### YOUR TASK
Your answer is to be every line of the material that includes the string "agent".

### SOURCE RECORDS
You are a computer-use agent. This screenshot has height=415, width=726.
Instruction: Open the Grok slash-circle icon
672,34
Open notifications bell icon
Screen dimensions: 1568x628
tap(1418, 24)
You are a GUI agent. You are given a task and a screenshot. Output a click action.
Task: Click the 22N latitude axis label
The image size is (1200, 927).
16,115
...
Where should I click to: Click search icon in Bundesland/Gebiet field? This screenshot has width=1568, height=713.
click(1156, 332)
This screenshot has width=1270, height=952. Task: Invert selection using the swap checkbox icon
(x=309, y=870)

### RESULT
You are a computer-use agent. This screenshot has height=415, width=726.
You are a GUI agent. You are given a task and a screenshot. Output a click action.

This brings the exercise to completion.